» What the exercise asks
Set down the entries below exactly, leaving out all images.

» Recorded information
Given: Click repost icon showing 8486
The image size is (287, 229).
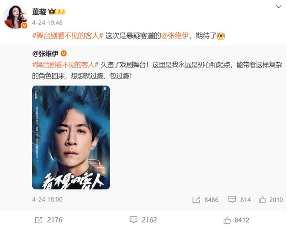Looking at the screenshot, I should [x=196, y=200].
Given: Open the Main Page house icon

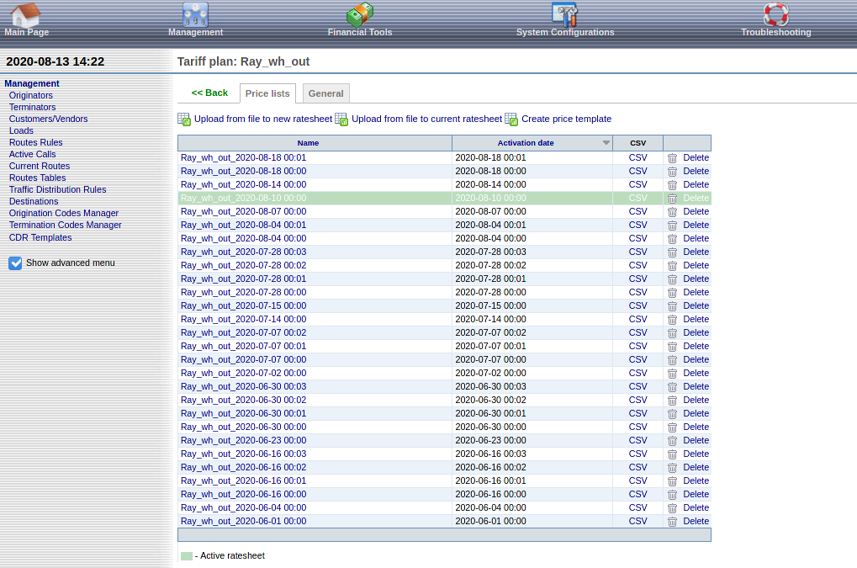Looking at the screenshot, I should point(25,15).
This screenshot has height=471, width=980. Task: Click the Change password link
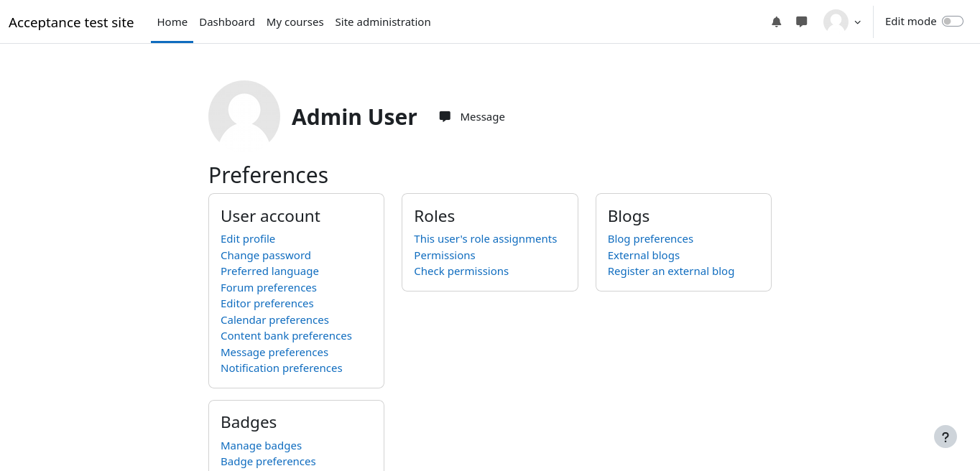coord(266,256)
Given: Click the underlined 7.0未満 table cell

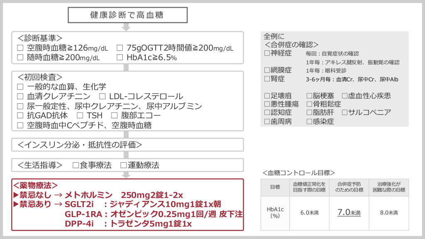Looking at the screenshot, I should (x=349, y=213).
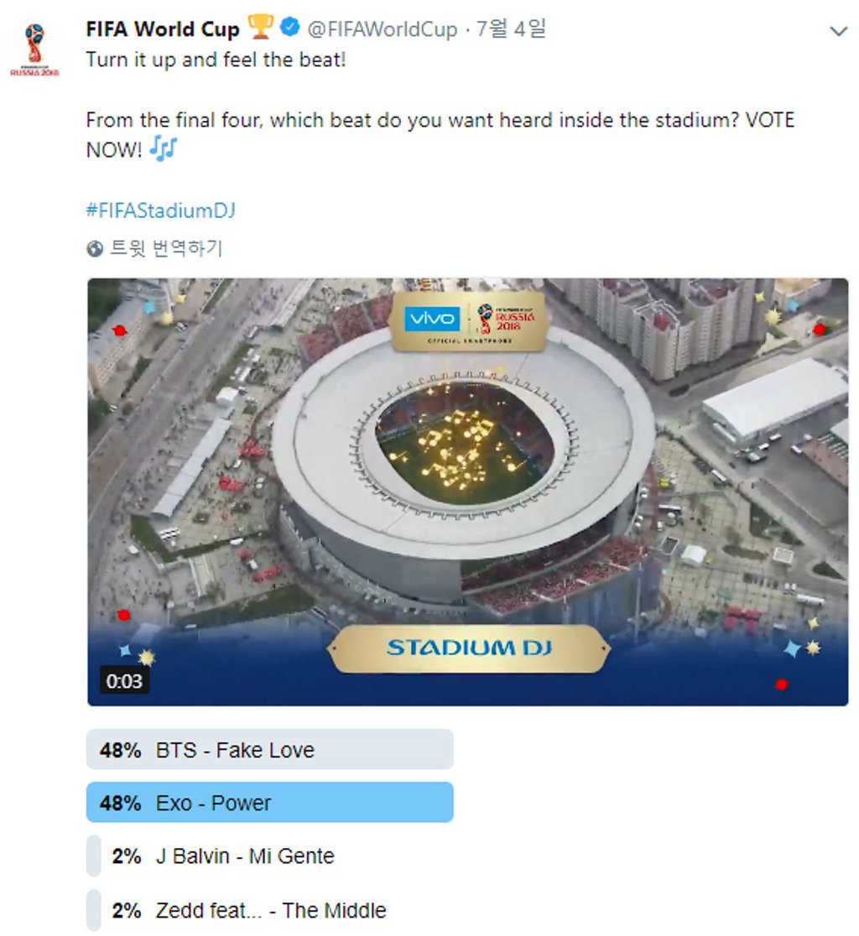The image size is (859, 936).
Task: Click the blue verified badge icon
Action: [x=289, y=29]
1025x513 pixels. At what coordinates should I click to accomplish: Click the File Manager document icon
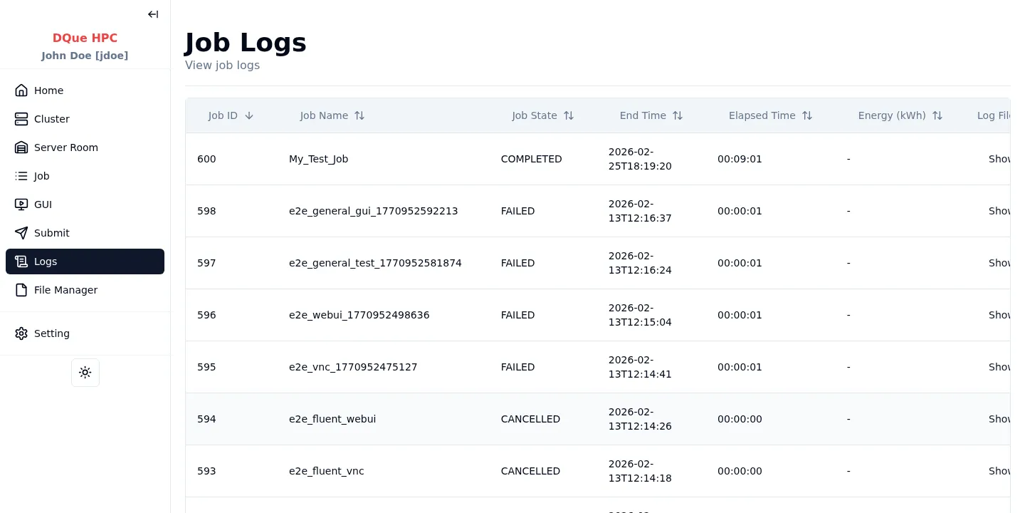[x=21, y=290]
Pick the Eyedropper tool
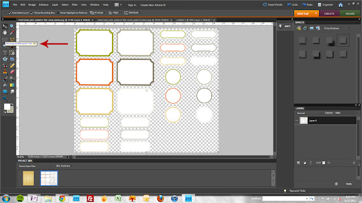 coord(12,33)
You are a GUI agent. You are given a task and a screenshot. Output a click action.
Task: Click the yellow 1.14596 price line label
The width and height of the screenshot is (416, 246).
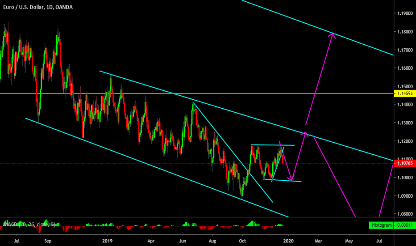tap(405, 93)
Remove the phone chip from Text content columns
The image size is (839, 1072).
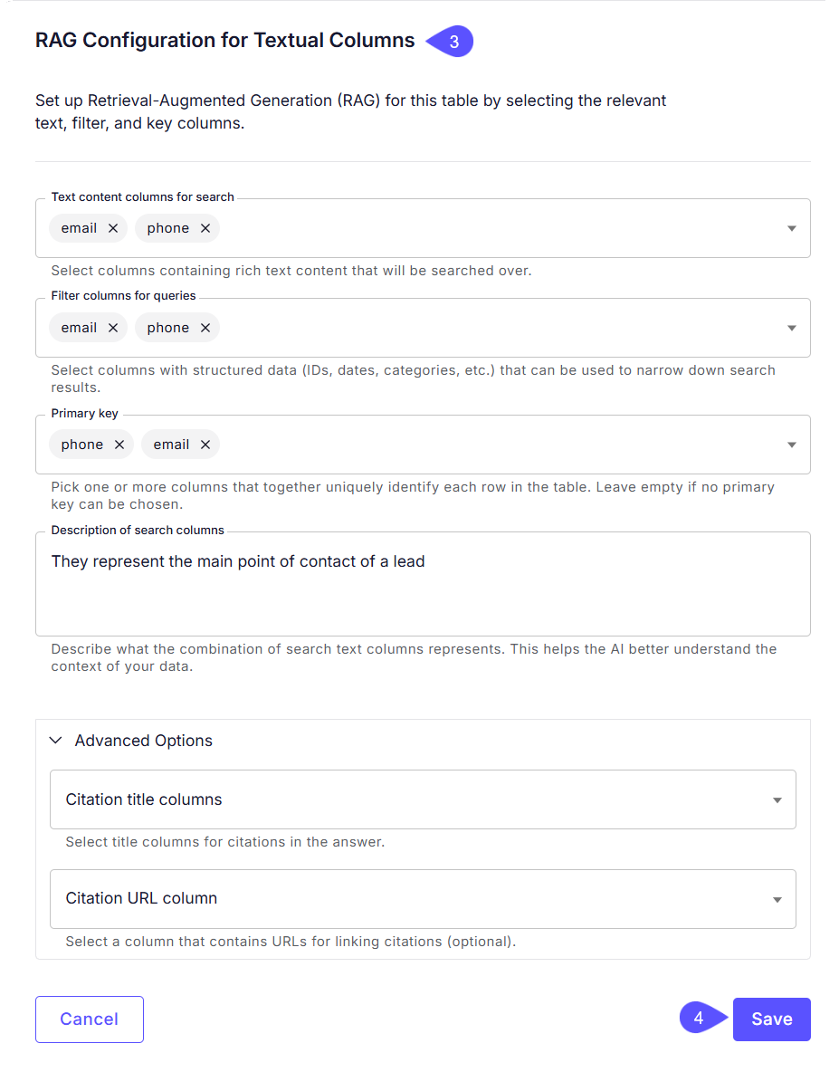click(205, 228)
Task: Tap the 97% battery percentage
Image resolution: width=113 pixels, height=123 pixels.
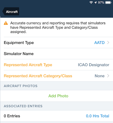Action: 101,3
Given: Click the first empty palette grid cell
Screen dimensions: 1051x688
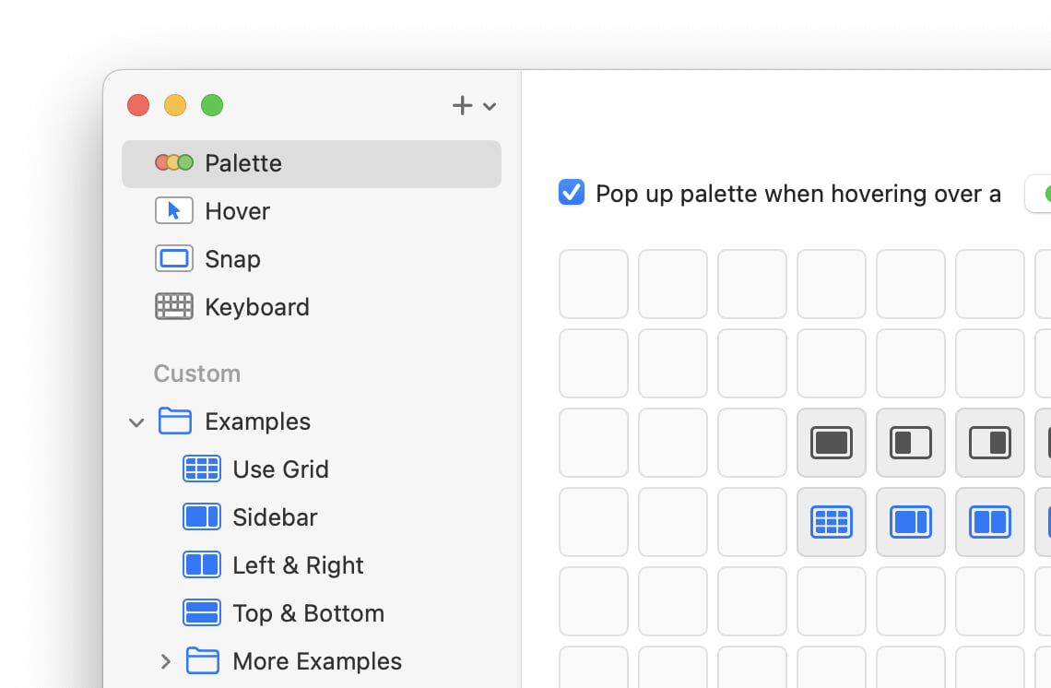Looking at the screenshot, I should 593,284.
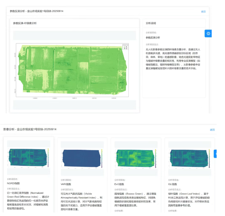Open the NGRDI指数 map thumbnail
This screenshot has height=216, width=225.
click(x=29, y=158)
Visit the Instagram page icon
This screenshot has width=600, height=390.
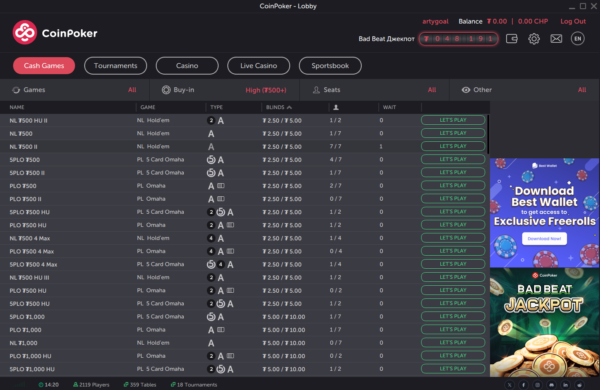click(x=538, y=385)
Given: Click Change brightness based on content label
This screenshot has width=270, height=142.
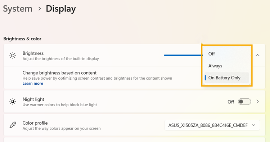Looking at the screenshot, I should pos(59,73).
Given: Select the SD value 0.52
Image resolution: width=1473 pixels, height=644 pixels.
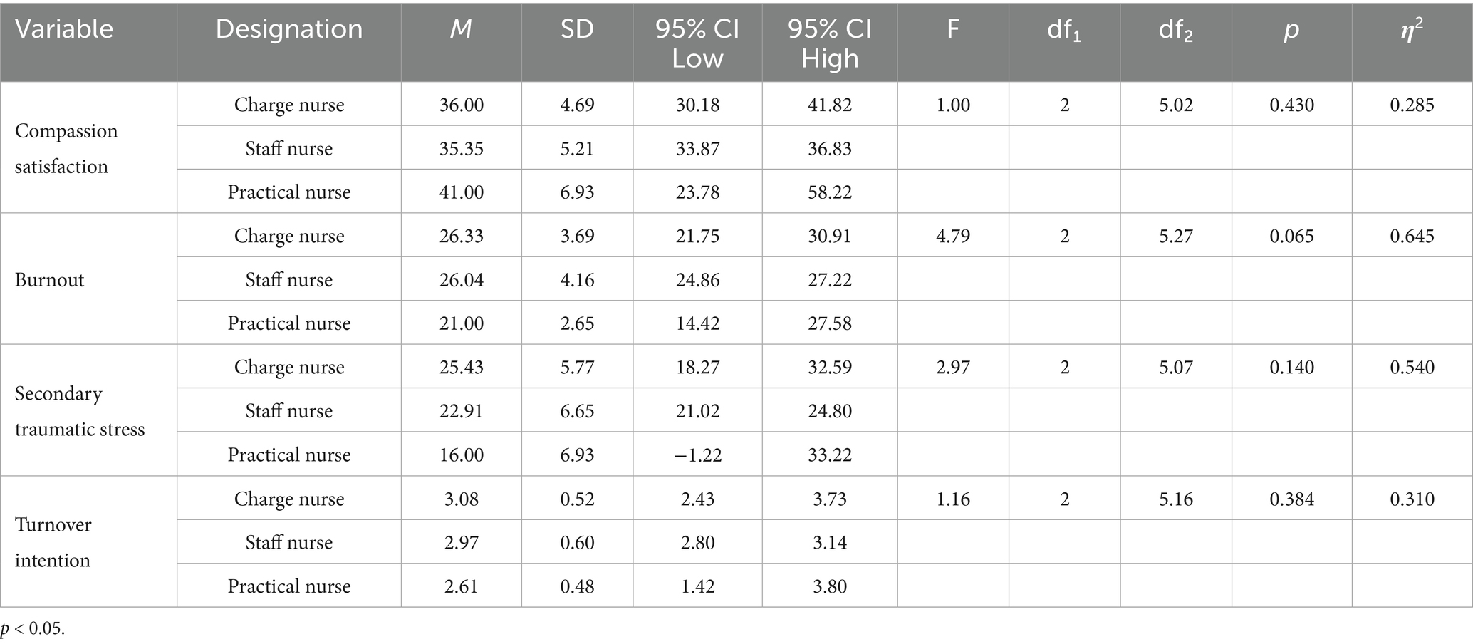Looking at the screenshot, I should (577, 499).
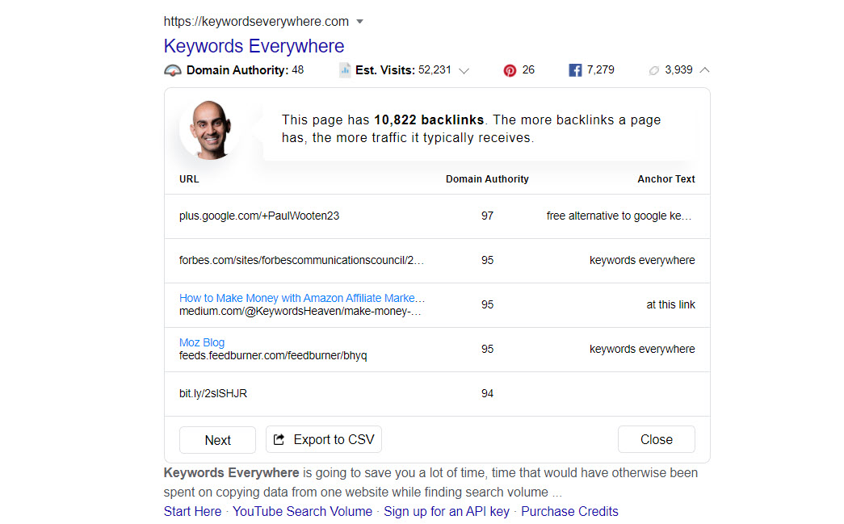Click the backlinks chain icon
The height and width of the screenshot is (524, 844).
(654, 70)
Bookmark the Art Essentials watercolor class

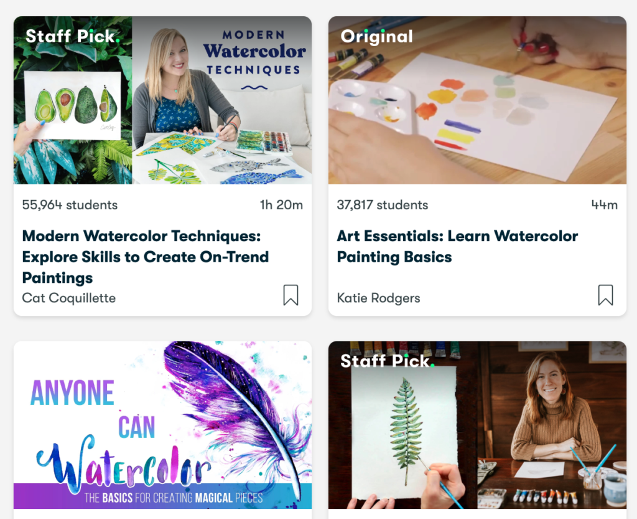(x=605, y=295)
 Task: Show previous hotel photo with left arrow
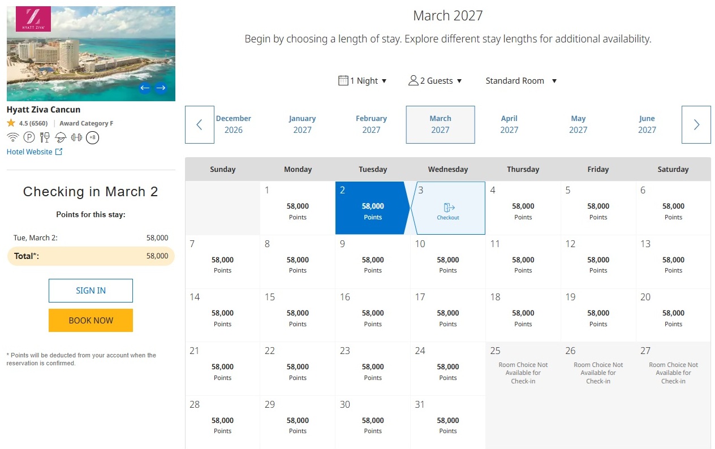(x=145, y=88)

» Expected output
Given: Click repost icon showing 8486
The image size is (287, 229).
Looking at the screenshot, I should [x=196, y=200].
Given: Open the Main Page house icon

Looking at the screenshot, I should point(25,15).
This screenshot has height=471, width=980. Task: Click the Change password link
coord(266,256)
Given: Click the underlined 7.0未満 table cell

Looking at the screenshot, I should (x=349, y=213).
The image size is (859, 936).
Task: Click the blue verified badge icon
Action: [x=289, y=29]
1025x513 pixels. At what coordinates should I click to accomplish: Click the File Manager document icon
[x=21, y=290]
Pick the Eyedropper tool
 coord(12,33)
You are a GUI agent. You are given a task and a screenshot. Output a click action.
Task: Click the yellow 1.14596 price line label
The width and height of the screenshot is (416, 246).
tap(405, 93)
Remove the phone chip from Text content columns
The image size is (839, 1072).
click(205, 228)
Task: Tap the 97% battery percentage
Image resolution: width=113 pixels, height=123 pixels.
Action: 101,3
Given: Click the first empty palette grid cell
Screen dimensions: 1051x688
Looking at the screenshot, I should 593,284.
Open the NGRDI指数 map thumbnail
This screenshot has height=216, width=225.
click(x=29, y=158)
Visit the Instagram page icon
This screenshot has width=600, height=390.
click(x=538, y=385)
Given: Click Change brightness based on content label
This screenshot has width=270, height=142.
Looking at the screenshot, I should pos(59,73).
Given: Select the SD value 0.52
Image resolution: width=1473 pixels, height=644 pixels.
Looking at the screenshot, I should (577, 499).
Click the backlinks chain icon
The height and width of the screenshot is (524, 844).
(654, 70)
Bookmark the Art Essentials watercolor class

(x=605, y=295)
 Task: Show previous hotel photo with left arrow
(x=145, y=88)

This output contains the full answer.